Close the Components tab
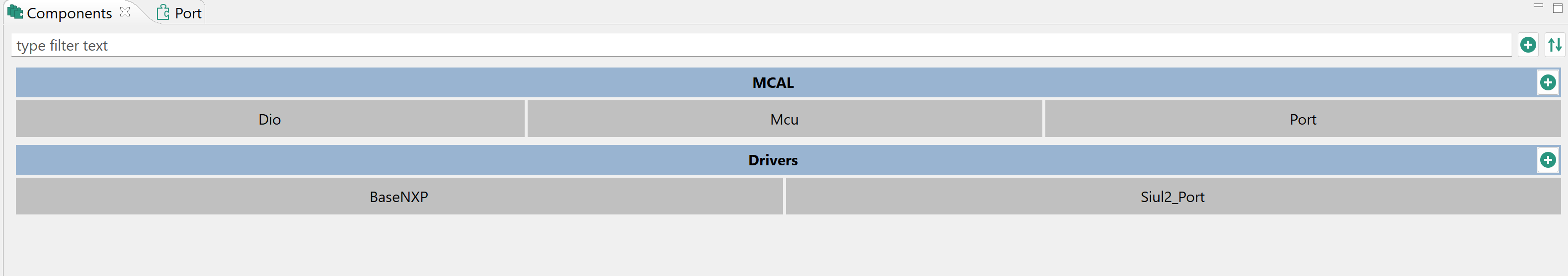This screenshot has width=1568, height=276. coord(125,12)
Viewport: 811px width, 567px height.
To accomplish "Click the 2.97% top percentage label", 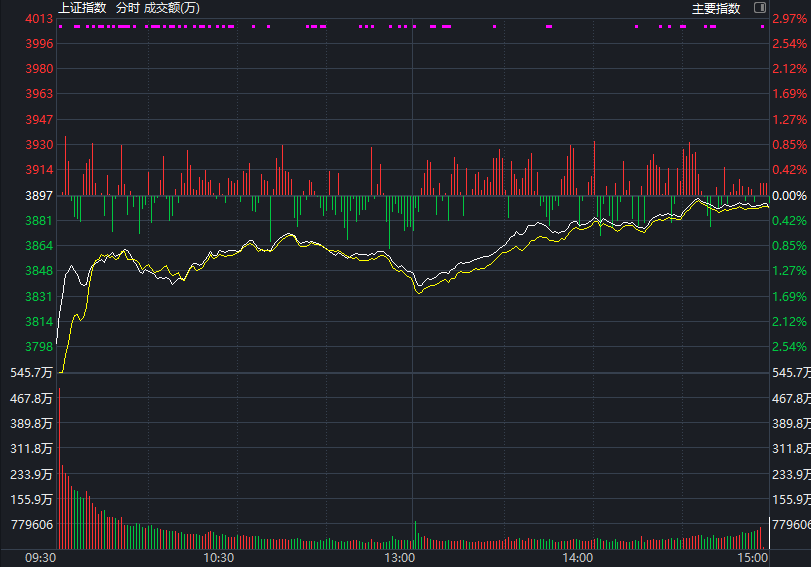I will (x=789, y=19).
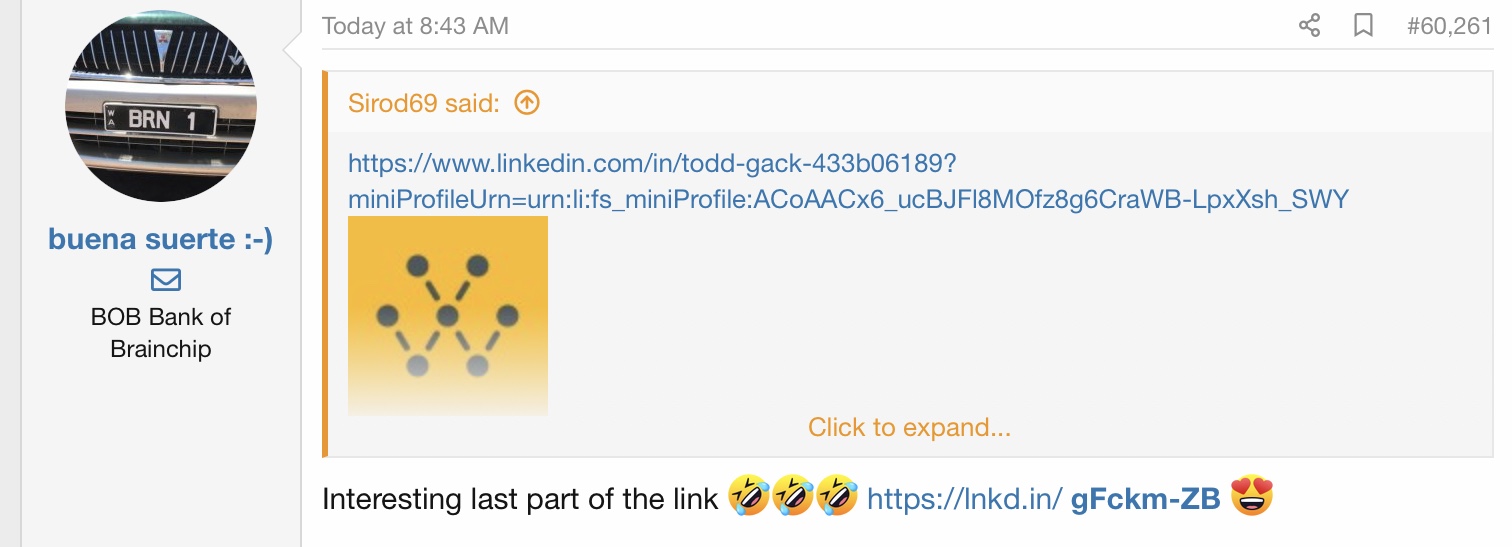Click the heart-eyes emoji after the link
1512x547 pixels.
[1253, 497]
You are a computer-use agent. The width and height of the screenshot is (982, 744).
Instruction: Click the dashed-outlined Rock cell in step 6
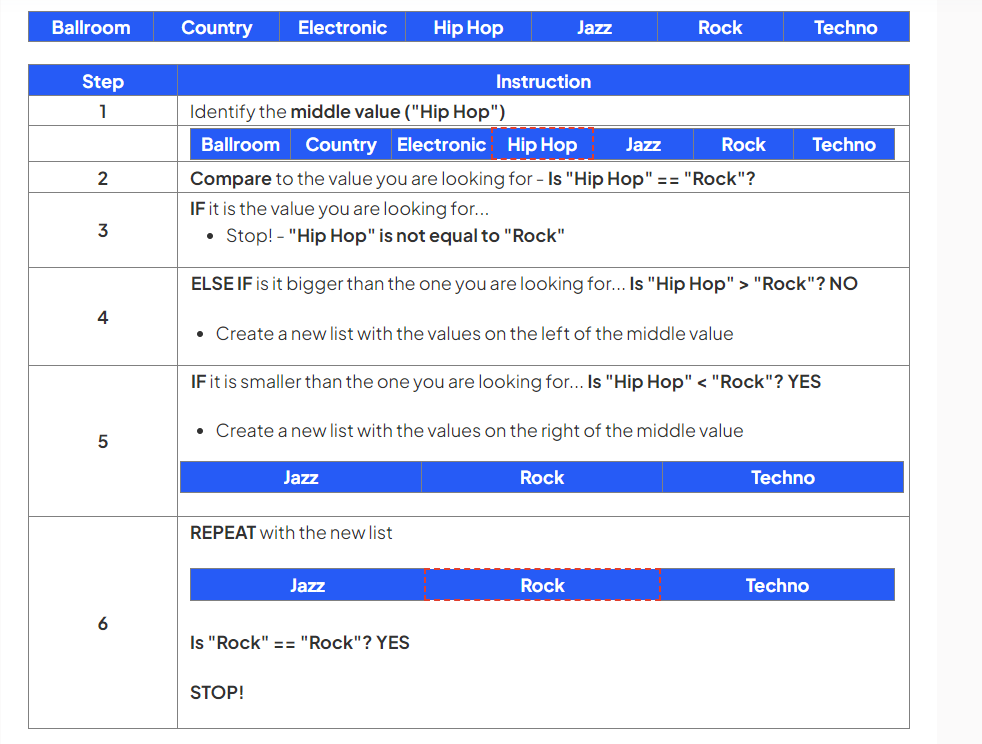click(x=542, y=585)
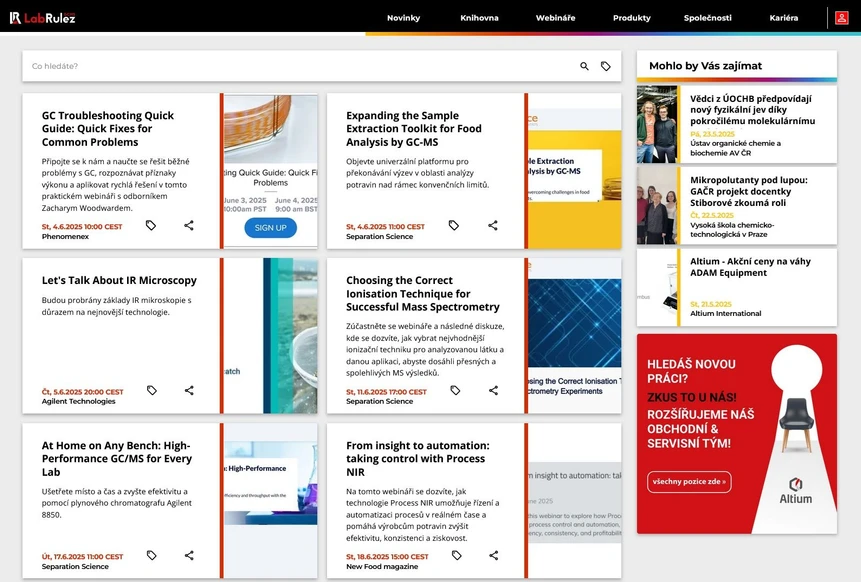The height and width of the screenshot is (582, 861).
Task: Select the tag filter icon beside the search field
Action: (x=607, y=65)
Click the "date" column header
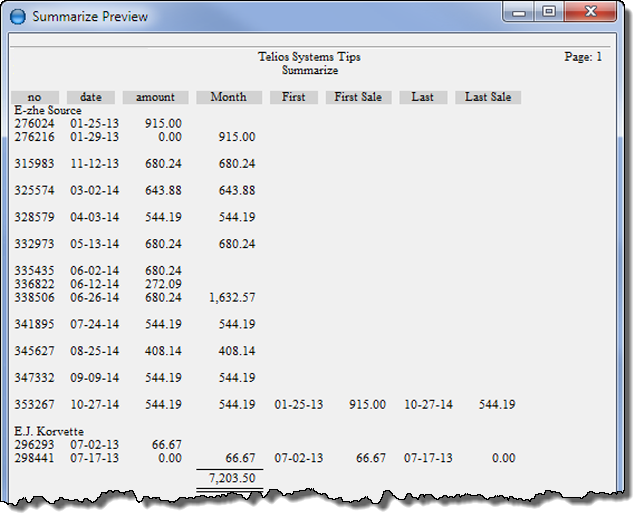This screenshot has width=640, height=522. click(x=91, y=97)
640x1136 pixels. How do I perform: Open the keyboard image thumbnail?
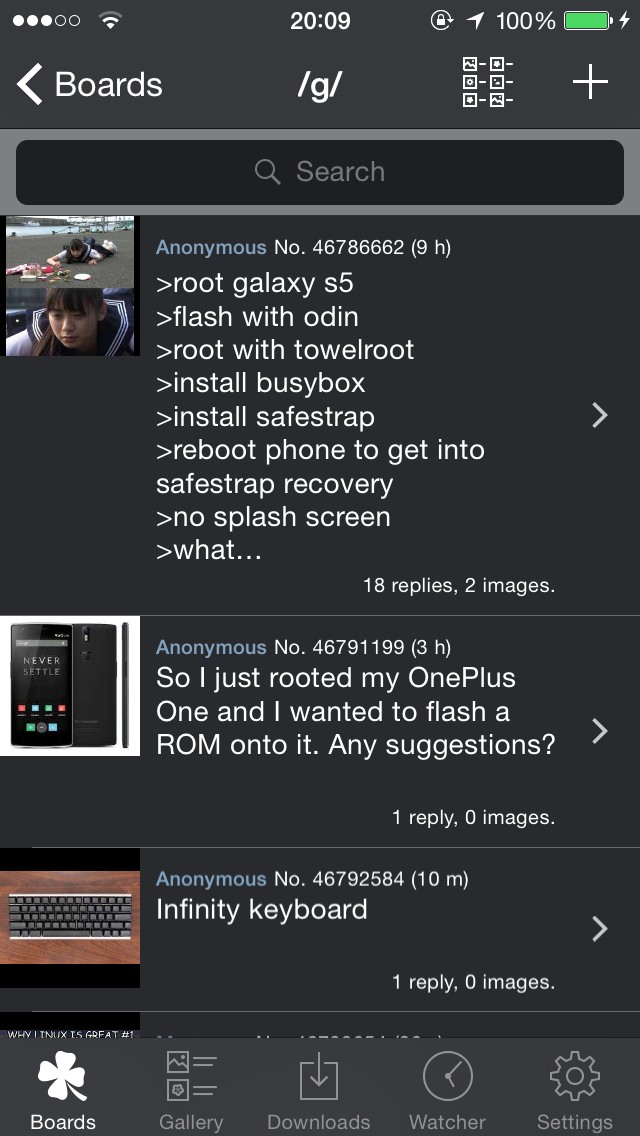click(x=70, y=918)
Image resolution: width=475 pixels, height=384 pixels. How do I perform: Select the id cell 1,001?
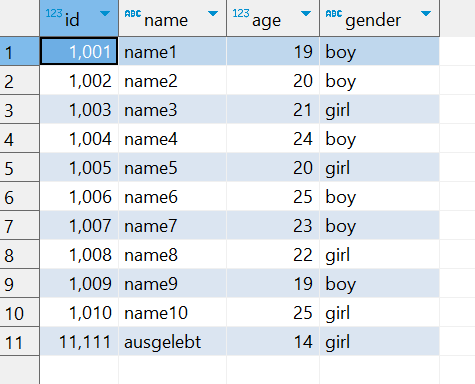tap(79, 51)
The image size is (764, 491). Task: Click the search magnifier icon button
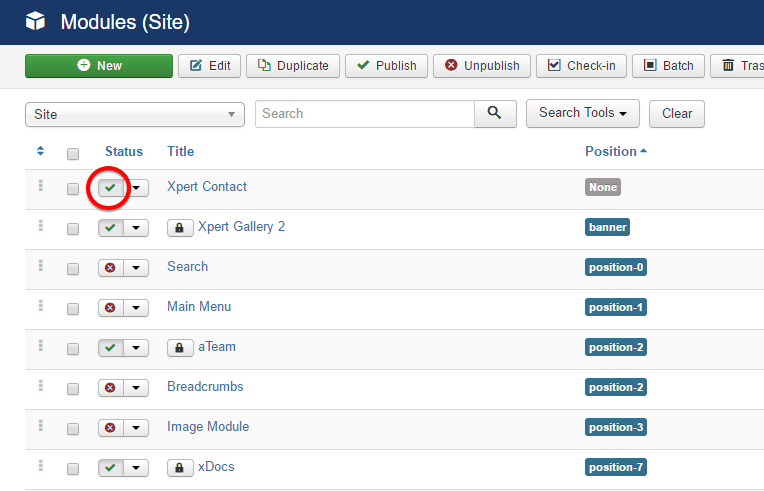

# # # # # # #

(What you need to do) Write out again the lines from the one with "640x1136 pixels. How" through the end of the records exactly, without any of the pictures.

(Solution to this exercise)
640x1136 pixels. How do I perform: Open the keyboard image thumbnail?
click(x=70, y=918)
Image resolution: width=475 pixels, height=384 pixels. How do I perform: Select the id cell 1,001?
tap(79, 51)
The image size is (764, 491). Task: Click the search magnifier icon button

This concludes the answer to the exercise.